Different seasonal trades that I highlighted did higher.
Oil adopted the seasonal development (which continues via June) with a climb and Chinese language shares rebounded, simply because the Feb seasonals foretold, leaving an interesting-looking candle on the Shanghai Composite month-to-month chart.
Shanghai Comp month-to-month
Cable additionally adopted the seasonal sample with a reasonable loss whereas the Australian greenback and copper weren’t in a position to capitalize on the seasonal tailwind (although it does proceed to blow via March and April).
For China shares, the constructive seasonals proceed in March and April. The truth is, most inventory markets have a constructive backdrop for March and the numbers can be higher if not for the rout in March 2020. The hayday really is available in April, which is the strongest seasonal month of the yr for the S&P 500 and the MSCI World Index.
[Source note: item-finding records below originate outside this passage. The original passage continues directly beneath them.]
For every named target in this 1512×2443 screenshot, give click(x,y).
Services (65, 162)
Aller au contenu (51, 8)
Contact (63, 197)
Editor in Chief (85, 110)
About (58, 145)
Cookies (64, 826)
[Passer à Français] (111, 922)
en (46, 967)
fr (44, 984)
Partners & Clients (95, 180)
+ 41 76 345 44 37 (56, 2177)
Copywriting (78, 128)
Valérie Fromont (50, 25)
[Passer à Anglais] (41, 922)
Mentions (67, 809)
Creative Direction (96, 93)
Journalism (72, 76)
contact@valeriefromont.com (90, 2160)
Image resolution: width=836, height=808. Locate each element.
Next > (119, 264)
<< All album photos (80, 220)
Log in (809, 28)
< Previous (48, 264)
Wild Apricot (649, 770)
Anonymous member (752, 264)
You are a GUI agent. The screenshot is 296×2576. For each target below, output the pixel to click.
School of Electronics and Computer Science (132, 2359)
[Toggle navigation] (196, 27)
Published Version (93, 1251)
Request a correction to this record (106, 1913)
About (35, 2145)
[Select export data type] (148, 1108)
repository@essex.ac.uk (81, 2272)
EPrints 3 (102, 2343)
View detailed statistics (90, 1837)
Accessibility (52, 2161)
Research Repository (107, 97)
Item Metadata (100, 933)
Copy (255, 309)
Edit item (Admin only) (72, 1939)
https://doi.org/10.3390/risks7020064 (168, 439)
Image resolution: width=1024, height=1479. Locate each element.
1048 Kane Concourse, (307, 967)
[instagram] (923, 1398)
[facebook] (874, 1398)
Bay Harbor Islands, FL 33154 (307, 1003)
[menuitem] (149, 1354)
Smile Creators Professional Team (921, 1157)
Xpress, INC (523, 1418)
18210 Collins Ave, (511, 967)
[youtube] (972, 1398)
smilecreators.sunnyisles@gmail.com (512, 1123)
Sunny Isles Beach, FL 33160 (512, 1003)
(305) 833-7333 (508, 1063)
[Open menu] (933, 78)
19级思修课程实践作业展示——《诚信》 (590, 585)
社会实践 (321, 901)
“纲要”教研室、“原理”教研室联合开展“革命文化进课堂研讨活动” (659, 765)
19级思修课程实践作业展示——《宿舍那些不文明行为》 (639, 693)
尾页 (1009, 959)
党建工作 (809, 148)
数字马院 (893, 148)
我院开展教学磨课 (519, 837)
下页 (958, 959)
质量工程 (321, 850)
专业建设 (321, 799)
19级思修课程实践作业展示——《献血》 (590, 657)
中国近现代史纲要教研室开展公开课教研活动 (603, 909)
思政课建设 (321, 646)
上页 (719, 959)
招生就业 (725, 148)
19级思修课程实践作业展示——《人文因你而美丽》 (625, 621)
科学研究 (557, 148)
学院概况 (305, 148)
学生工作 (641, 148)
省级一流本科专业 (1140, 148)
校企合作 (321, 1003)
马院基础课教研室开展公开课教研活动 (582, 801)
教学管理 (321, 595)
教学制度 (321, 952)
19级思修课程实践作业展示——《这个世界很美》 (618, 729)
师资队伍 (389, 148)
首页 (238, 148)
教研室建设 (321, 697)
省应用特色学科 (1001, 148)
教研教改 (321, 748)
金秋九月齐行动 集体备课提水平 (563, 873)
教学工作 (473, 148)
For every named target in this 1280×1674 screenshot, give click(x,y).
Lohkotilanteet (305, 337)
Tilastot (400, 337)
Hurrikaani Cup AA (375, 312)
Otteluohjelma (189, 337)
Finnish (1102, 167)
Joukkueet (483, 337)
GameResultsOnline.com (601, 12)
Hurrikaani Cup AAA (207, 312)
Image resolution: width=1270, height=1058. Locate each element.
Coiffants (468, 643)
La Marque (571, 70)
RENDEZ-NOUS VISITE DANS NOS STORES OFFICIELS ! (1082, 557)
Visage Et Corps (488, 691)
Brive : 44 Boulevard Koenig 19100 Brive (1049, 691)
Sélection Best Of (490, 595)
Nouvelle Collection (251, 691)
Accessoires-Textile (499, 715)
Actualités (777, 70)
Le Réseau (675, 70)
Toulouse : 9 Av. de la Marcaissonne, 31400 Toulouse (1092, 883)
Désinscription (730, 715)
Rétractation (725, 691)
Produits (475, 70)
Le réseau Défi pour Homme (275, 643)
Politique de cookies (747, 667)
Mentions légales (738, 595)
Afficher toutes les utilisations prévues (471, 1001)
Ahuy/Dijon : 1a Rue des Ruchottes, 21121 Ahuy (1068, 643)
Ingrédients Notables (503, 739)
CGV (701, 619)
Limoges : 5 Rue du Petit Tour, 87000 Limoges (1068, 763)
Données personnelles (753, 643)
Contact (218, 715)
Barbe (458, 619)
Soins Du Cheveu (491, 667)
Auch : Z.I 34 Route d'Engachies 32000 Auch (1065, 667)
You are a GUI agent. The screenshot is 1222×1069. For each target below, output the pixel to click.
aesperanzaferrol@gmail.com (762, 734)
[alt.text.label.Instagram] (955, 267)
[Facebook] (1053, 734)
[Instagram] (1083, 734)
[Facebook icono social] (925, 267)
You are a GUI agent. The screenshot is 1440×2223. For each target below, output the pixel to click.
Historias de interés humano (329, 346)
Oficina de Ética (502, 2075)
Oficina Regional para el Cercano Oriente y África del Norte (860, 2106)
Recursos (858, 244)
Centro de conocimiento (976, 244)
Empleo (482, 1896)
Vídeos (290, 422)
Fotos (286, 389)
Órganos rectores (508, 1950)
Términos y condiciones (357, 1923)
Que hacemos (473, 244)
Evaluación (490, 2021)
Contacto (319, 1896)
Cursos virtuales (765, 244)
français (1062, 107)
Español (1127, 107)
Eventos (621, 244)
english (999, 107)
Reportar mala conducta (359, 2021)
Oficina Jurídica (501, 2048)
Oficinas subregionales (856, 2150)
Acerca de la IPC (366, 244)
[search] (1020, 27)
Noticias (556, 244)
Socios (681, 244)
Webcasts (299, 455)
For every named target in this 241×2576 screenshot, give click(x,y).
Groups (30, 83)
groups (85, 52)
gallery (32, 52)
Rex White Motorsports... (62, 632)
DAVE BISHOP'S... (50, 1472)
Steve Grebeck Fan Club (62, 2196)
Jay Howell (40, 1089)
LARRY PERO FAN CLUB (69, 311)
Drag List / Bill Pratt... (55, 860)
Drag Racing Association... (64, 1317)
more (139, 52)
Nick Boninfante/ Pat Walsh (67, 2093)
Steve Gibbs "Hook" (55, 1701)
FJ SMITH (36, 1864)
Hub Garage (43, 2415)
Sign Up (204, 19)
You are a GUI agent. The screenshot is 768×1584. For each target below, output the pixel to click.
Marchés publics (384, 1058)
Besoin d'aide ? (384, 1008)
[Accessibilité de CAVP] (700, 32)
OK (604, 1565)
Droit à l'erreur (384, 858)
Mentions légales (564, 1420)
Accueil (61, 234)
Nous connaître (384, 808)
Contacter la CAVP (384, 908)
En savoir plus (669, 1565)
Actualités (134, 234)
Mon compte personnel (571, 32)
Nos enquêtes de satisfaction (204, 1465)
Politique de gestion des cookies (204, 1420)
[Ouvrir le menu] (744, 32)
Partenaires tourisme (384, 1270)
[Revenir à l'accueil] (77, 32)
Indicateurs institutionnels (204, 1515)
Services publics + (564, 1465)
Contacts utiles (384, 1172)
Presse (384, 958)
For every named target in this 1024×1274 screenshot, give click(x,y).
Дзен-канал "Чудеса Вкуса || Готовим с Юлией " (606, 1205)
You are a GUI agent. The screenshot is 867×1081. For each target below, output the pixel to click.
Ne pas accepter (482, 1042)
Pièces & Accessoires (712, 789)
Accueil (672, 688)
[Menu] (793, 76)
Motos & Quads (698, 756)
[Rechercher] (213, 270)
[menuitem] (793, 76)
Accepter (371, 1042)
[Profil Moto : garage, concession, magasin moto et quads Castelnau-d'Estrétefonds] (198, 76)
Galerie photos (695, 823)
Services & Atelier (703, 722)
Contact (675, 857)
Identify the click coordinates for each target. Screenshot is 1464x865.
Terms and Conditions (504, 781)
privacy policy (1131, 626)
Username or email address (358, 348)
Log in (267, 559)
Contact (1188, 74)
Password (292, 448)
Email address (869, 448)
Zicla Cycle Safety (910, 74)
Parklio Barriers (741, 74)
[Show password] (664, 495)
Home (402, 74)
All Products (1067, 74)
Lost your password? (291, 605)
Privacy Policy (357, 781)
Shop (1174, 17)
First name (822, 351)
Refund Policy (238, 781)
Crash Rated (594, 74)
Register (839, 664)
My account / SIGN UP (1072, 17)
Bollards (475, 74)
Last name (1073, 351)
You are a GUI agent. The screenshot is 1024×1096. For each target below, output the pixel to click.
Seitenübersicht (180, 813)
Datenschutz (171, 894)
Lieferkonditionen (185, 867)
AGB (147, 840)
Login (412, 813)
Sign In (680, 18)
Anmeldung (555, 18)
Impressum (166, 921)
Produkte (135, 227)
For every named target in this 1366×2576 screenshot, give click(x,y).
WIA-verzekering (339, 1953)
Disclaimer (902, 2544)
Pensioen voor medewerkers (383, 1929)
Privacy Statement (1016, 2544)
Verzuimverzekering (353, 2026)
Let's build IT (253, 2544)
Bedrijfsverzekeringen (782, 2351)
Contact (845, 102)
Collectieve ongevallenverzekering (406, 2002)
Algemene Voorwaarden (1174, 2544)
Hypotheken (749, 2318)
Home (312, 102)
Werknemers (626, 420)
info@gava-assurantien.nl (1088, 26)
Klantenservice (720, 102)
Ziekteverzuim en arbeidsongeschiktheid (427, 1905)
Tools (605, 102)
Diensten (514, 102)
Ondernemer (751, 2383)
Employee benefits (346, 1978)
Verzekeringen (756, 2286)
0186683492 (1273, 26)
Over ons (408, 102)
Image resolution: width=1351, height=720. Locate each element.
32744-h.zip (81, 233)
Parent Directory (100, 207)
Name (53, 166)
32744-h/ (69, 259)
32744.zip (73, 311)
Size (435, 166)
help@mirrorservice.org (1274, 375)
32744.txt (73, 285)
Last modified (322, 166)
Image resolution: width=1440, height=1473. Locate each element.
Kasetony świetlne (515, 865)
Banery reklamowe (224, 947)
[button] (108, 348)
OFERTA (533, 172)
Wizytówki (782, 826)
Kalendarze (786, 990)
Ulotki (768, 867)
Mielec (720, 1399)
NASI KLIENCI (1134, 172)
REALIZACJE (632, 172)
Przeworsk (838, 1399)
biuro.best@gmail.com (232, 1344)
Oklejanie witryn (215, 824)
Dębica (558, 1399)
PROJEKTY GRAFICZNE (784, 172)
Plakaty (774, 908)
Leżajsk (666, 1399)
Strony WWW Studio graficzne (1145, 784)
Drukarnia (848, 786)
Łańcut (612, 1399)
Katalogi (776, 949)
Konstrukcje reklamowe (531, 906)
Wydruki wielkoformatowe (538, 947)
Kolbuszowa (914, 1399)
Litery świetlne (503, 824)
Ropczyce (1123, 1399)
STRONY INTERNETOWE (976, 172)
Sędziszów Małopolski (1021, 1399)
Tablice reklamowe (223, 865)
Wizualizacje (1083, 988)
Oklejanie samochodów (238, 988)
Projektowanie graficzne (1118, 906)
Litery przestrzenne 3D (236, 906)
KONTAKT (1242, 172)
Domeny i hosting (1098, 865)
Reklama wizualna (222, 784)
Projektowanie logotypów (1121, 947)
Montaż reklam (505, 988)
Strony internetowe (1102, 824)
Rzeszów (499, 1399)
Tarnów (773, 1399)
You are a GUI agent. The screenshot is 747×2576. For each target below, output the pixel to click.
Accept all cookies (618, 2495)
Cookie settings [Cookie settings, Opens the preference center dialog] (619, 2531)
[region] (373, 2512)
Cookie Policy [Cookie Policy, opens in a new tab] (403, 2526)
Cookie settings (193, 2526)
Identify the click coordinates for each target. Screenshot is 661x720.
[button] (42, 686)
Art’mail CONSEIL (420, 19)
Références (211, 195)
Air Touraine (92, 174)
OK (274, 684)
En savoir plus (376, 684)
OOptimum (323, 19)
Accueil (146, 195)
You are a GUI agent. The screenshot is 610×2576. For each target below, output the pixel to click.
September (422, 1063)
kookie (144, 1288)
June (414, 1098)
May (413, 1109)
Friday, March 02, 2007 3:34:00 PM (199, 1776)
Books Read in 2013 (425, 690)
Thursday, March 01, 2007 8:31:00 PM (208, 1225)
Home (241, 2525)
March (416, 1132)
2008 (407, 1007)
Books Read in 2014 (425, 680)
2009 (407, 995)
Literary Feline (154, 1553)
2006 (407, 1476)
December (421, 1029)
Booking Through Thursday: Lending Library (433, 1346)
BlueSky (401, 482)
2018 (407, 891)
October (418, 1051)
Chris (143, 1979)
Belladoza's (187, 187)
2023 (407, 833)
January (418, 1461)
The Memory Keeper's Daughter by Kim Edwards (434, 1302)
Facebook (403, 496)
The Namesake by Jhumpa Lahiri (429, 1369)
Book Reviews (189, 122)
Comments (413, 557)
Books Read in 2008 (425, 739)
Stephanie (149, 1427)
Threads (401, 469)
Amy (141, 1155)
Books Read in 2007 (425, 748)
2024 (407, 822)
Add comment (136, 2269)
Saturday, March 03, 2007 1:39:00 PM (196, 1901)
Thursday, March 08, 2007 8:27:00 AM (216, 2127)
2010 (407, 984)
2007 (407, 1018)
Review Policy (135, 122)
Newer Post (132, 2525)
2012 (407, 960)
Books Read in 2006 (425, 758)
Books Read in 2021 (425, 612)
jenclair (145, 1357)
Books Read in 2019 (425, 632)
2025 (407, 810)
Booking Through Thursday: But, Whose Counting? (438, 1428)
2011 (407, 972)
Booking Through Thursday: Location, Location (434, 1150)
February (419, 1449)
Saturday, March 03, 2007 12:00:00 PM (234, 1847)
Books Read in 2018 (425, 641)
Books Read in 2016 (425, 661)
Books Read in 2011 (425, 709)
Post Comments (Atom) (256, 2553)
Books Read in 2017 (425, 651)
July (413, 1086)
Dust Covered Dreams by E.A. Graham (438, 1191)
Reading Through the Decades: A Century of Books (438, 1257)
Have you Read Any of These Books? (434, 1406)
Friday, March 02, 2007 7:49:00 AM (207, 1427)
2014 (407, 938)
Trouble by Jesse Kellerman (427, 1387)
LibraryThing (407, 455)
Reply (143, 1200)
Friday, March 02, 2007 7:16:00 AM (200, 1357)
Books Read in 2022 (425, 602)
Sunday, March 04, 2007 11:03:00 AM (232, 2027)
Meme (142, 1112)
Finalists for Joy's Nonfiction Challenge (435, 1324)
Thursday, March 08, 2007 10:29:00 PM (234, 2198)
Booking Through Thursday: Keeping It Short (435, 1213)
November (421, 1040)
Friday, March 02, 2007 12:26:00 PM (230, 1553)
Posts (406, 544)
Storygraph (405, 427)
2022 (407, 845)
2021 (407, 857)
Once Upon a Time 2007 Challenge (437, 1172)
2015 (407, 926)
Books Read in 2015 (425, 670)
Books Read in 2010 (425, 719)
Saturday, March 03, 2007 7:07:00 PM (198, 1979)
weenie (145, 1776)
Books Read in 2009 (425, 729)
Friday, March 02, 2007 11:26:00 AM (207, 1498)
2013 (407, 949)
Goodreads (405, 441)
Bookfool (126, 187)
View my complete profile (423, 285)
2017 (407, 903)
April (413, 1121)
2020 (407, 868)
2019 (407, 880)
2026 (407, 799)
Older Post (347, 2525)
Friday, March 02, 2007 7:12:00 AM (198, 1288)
On the FX aspect, March is the second-strongest month for USD/JPY however in gentle of feedback from the BOJ’s Takata, I’d be extra targeted on fundamentals.
The euro reveals some constructive tendencies each in opposition to the US greenback and on the crosses.
General, it is not an enormous seasonal month however a number of the shine was taken off by COVID in 2020. The true commerce could also be organising for April power, which may coincide with stronger indicators of central financial institution easing.